*** Opening of Stored data ***

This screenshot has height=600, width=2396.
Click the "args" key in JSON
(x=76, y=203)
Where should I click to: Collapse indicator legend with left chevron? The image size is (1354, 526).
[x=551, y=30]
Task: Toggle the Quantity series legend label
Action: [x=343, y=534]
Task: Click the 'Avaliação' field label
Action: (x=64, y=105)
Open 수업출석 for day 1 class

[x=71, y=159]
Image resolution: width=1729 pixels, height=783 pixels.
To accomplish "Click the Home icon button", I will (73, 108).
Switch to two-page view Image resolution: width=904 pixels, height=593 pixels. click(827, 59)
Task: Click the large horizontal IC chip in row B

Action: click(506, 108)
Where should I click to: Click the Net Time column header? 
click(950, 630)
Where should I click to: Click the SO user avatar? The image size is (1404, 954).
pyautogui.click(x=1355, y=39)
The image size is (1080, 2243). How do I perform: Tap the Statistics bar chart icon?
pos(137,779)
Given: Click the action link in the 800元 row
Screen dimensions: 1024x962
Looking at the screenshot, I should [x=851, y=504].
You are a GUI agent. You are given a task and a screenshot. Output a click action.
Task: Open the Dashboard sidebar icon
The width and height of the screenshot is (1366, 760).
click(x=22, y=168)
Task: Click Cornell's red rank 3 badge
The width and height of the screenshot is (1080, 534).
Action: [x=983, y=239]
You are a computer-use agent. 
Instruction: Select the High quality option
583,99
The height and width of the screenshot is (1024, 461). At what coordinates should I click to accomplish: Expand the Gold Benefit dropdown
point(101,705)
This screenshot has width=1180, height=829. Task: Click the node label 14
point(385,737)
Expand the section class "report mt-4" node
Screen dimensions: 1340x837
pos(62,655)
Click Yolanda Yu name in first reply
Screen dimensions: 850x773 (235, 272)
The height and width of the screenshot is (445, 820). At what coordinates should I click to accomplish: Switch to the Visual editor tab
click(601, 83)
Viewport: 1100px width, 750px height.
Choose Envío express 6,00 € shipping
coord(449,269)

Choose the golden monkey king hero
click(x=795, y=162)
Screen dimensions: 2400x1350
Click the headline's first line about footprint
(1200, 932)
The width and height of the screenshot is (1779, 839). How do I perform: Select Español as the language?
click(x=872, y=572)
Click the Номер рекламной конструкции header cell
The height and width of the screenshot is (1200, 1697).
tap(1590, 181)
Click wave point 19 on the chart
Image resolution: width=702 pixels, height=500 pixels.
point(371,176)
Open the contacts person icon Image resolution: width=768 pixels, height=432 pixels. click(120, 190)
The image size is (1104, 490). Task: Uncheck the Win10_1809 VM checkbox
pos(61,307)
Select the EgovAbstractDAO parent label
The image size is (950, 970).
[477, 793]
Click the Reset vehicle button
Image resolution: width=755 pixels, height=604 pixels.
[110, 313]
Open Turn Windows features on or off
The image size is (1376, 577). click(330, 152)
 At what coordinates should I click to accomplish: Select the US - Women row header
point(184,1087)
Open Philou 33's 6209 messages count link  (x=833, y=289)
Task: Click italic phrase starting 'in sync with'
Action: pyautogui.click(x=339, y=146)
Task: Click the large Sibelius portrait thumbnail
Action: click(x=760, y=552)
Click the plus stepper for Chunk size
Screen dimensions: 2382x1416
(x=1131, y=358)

*** Close of Stored data ***

Problem requirements: After reading the material above, tally the lines that include the string "agent" and give only the number.

Task answer: 2